In early January 2018, a shocking and disturbing video became one of the top ten ‘Trending’ clips on YouTube. The video – which prompted a global backlash and is now an infamous moment in YouTube history – saw then-22-year-old internet personality Logan Paul explore Japan’s Aokigahara forest, known as a site for suicide, before sharing footage of a corpse with his subscribers, which at the time numbered 15 million (now 23 million). After Paul deleted his video, third-party copies also reached YouTube’s Trending page.

A decade earlier, in early January 2008, YouTube’s featured videos looked rather different. One video promoted on the homepage, perhaps emblematic of simpler times, consisted of a three-minute clip of a female musician sat on the floor playing acoustic guitar. The artist sings what she calls a“simple little song” about people who are “freaked out by a little bit of genuineness”.

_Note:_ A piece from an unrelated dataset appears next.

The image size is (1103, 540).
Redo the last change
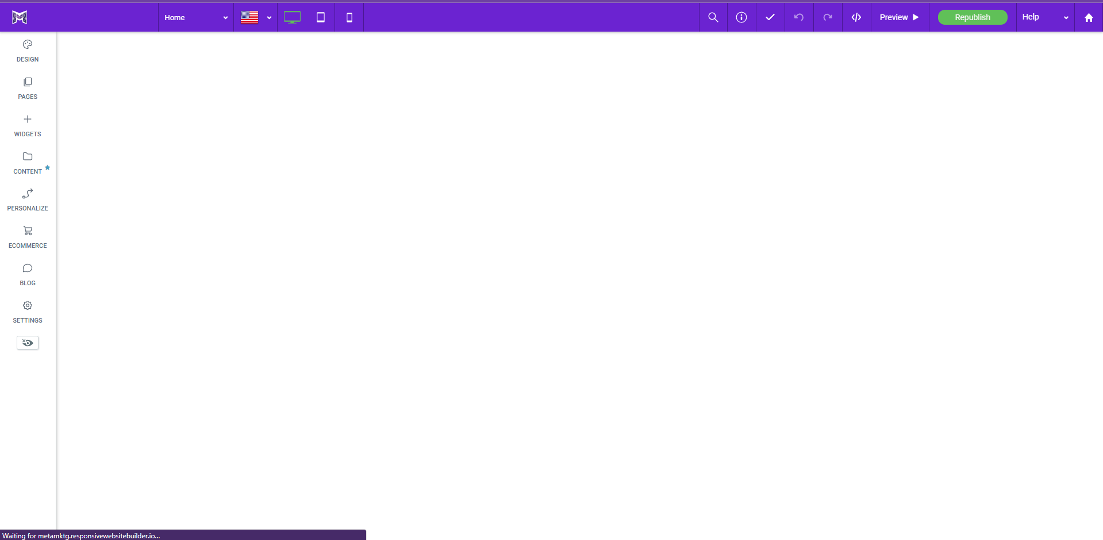828,17
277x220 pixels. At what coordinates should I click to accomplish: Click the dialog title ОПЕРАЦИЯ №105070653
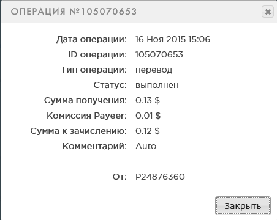(x=74, y=12)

In the space of these 10 years, YouTube changed its approach to the videos it chooses to highlight. In 2008, instead of a Trending page, the platform showcased “Featured Videos”, which were originally selected by human editors. In a video explaining how to get featured, YouTube said “original work” was given the spotlight and that it favoured creators who were an active part of the YouTube community. It denied having a “magic formula” that valued view counts or being part of the “in-crowd”.

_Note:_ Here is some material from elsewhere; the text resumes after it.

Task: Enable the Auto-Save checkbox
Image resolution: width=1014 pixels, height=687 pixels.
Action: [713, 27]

By 2015, Featured Videos no longer existed on the homepage, and YouTube had introduced its Trending tab, an algorithmically-generated, constantly updating list of popular videos ranked by “view count” and “how quickly the video is generating views”, among other factors (there are still humans on the team who help filter out inappropriate and misleading content).

In the future, social media giants should bring back more of the human touch. In the real world, trusted individuals curate our museums, galleries and music festivals – why don’t we have the same approach to creative content online?

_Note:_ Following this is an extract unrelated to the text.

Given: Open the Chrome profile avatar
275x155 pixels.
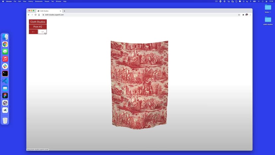Looking at the screenshot, I should 247,15.
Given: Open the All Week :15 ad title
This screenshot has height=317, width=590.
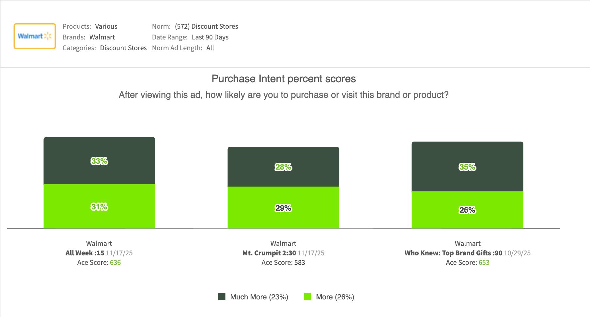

Once upon a time, we did. In the early days of Instagram, a “community team” of employees handpicked interesting content to highlight; in her 2020 book, No Filter: The Inside Story of Instagram, tech reporter Sarah Frier documents how the team thought of themselves as a “democratising force” as they avoided “automated virality”. One employee named Dan Toffey changed the fortunes of a small dog named Tuna and his owner, Courtney Dasher, when he promoted her account on Instagram’s blog. Dasher was able to quit her job and become a full-time content creator, later writing a book.

The rise of algorithmic curation, where posts are selected largely by popularity, has meant that online creators have had to adapt. Today, “pods” are prolific on Instagram – these are groups of users who artificially inflate each other’s popularity by liking and commenting on one another’s posts in an attempt to boost their favourability to the algorithm. Influencers buying “fake followers” were estimated to have cost brands $1.3bn in 2019 alone.

On YouTube, creators do anything and everything to grab the algorithm’s attention. At the time of writing, the eighth most popular video on the Trending page sees a duo ask their followers to “comment below” six times in 22 minutes (including: “It’s supposed to rain… please, please, please comment below, it can’t rain” and “Pink and blue make purple, right? I forget… comment below”). A friend of the pair also asks viewers to “give this video a thumbs up” in order to “wish [them] well” after their recent miscarriage.

Many videos feel like a race to the bottom. A current trend sees creators make outlandish financial claims in order to pique interest, a recent example being “I Spent $2,000,000 On Pokémon Cards” from Logan Paul. Since the scandal around his 2018 video of the body of an apparent suicide victim, he has made videos entitled “WE WALKED IN ON THEM! (Embarrassing)”, “My Best Friend’s Painful Surgery...” and “WE DID IT ON A PLANE!”

Some platforms have begun dabbling with human curation again: in 2019, Netflix launched “Collections” of titles curated by its creative team; a year earlier, YouTube debuted a similar service (also called Collections) on its Kids app, to showcase trusted videos. While TikTok’s algorithm is powerfully successful at recommending videos users want to see, reports suggest the app is looking into a “highlights stream” of curated content.

How do we select who will be doing the selecting? Michael Bhaskar, author of Curation: The Power of Selection in a World of Excess, has argued that “expertise shouldn’t be a dirty word” and we should entrust knowledgeable individuals to guide us online. In the future, curators could be independent experts in their fields working side-by-side with AI in what Bhaskar calls a “blended approach”. There certainly seems to be a demand for this kind of personal, expert recommendation – 2020 saw an email newsletter boom, with the number of readers and writers on Substack doubling.

Human curation could help to create an online  world that values quality of content over quantity of likes. Clickbait could rapidly fade away. Advertisers could have greater trust in platforms, and thus creators could potentially earn more for their work. Trusted human curators could promote a greater diversity of creators. And perhaps acoustic songs about being genuine – and not just in a surface-level, hashtag sense – could once again cut through.